*Exercise prompt*. Look for the string "bold" in the listing below and copy every line in which it appears.

"""

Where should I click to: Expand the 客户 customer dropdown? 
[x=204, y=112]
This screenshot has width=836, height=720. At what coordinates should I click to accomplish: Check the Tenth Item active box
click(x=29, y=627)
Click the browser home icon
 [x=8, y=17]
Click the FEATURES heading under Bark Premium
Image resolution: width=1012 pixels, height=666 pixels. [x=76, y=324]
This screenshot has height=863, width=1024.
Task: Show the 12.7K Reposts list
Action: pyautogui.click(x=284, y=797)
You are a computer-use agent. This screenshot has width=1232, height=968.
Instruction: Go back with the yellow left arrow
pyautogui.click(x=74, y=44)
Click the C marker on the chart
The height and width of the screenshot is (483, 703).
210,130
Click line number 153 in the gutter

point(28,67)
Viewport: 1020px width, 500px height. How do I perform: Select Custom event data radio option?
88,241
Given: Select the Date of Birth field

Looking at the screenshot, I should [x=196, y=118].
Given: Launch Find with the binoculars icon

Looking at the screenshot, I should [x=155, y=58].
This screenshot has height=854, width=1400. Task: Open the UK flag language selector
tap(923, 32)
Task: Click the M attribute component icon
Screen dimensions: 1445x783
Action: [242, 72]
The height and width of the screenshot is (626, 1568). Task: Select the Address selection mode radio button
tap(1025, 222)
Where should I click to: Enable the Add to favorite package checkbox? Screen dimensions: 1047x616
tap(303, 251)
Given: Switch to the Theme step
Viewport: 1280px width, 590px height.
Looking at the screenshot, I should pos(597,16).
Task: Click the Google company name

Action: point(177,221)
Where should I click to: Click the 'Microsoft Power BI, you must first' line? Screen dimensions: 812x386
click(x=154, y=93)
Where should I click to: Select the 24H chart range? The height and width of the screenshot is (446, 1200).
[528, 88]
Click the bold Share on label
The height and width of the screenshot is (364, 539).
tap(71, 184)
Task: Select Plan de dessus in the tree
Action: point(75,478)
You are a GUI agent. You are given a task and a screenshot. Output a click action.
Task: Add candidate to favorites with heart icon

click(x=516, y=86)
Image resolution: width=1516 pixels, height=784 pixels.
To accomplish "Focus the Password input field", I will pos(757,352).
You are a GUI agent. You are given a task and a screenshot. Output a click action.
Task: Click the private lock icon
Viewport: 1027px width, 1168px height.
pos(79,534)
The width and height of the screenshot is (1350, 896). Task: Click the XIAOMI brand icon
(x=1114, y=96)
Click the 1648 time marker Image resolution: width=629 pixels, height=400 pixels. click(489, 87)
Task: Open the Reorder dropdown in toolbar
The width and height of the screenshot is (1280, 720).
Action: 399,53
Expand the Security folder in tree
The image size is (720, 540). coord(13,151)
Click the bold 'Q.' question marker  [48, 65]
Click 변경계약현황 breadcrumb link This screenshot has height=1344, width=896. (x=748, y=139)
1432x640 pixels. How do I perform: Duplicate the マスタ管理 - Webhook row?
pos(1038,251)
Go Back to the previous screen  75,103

"""

*Answer space*.
Click the bold Share on label
Click the bold 'Q.' question marker  [48, 65]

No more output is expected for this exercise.